Wir glauben nun, diese Pflicht am besten zu erfüllen, indem wir im Nachstehenden den von Professor Esmarch soeben herausgegebenen und für Aerzte, welche Samariterschulen gründen wollen, bestimmten Leitfaden[1] theilweise citiren. Mögen sich unsere Leser dadurch veranlaßt fühlen, dort, wo Samariterschulen bereits bestehen, denselben beizutreten und, wo sie bis jetzt noch fehlen, an der Agitation zur Gründung derselben den regsten Antheil zu nehmen.


1.0 Die erste Hülfe bei Verwundungen.

Schon einmal hat die „Gartenlaube“ von den großen Fortschritten, welche die moderne Chirurgie in der Behandlung der Wunden gemacht hat, ausführlich berichtet. (Vergl.
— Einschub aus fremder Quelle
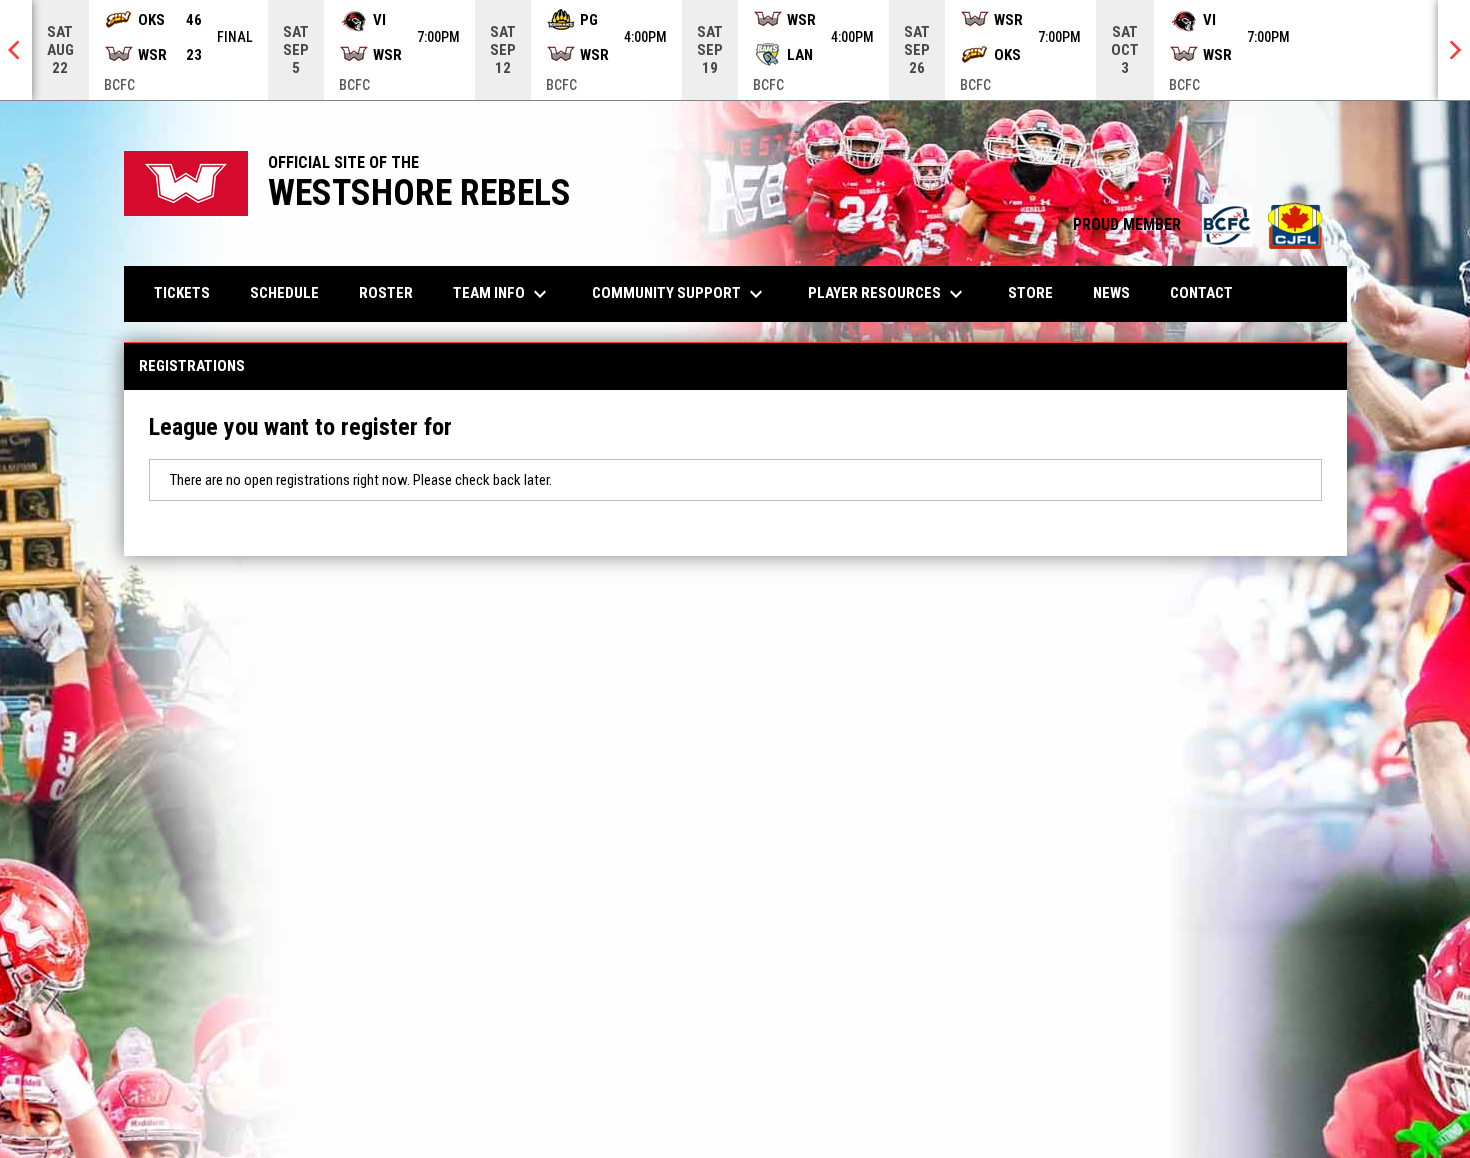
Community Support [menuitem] (680, 294)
Jahrg. 1881, Nr. 12.) Wir erinnern hier nur an die Entdeckung der Ursachen, durch welche die Eiterung und die Wundfäulniß hervorgerufen werden und welche stets in der Verunreinigung der Wunde durch mikroskopische Fäulnißerreger gesucht werden müssen, und an die von dem berühmten schottischen Chirurgen Lister[WS 1] eingeführte Methode der antiseptischen, das heißt fäulnißwidrigen Wundbehandlung, durch welche die von der Luft in die Wunde etwa gelangenden Fäulnißkeime getödtet und unschädlich gemacht werden. Nach dieser Methode, welche in dem oben angeführten Artikel der „Gartenlaube“ mit vollstem Recht als eine „Großthat der Humanität“ bezeichnet wurde, muß auch der Laie verfahren, wenn er genöthigt ist, bei plötzlichen Unglücksfällen einem Verwundeten die erste Hülfe zu leisten, und er wird die Grundsätze derselben am besten kennen lernen, wenn er erfährt, wie gegenwärtig von den Aerzten behufs einer Operation eine Wunde gemacht und wie diese Wunde verbunden wird. Hören wir also, was hierüber Professor Esmarch in seiner Samariterschule vorträgt:

„Wenn die Aerzte z. B. irgendwo am Körper eine Geschwulst (eine Balg- oder Fettgeschwulst) fortnehmen müssen, so wird zunächst der Patient auf einem Tische bequem gelagert und durch Vorhalten einer mit Chloroform benetzten Gazemaske betäubt. Unterdessen waschen sich nicht blos der Operateur, sondern auch seine Assistenten und Alle, welche bei der Operation Hülfe zu leisten haben, die Hände und Arme auf das Sorgfältigste mit Seife und Bürste und spülen sie darnach gründlich mit Carbolwasser ab. Alle Instrumente, Schwämme und sonstige Utensilien, welche bei der Operation gebraucht werden, müssen vorher noch einmal gründlich gereinigt und dann in Carbolwasser eingetaucht werden. Ehe die Operation beginnt, wird mit Hülfe eines Zerstäubers (Refraicheurs, Sprühapparats) ein starker Nebel von Carbolwasser erzeugt, welcher während der ganzen Operation und bis zur Beendigung des Verbandes sich sowohl auf den Patienten, wie auch auf den Operateur und alle Umstehenden niedersenkt und sie bei langer Dauer nicht selten durchnäßt. Er tödtet die in der Luft schwebenden Keime der Fäulnißerreger, ehe sie sich auf die Wunde niedersenken. Auch der Körpertheil, an welchem die Operation vorgenommen werden soll, wird vorher durch Rasiren, durch Bürsten mit Seife und durch Waschen mit Aether und Carbollösung auf das Gründlichste gereinigt.

Nun erst wird die Operation ausgeführt, bei welcher nichts mit der Wunde in Berührung kommen kann, was vergiftend auf dieselbe wirken könnte.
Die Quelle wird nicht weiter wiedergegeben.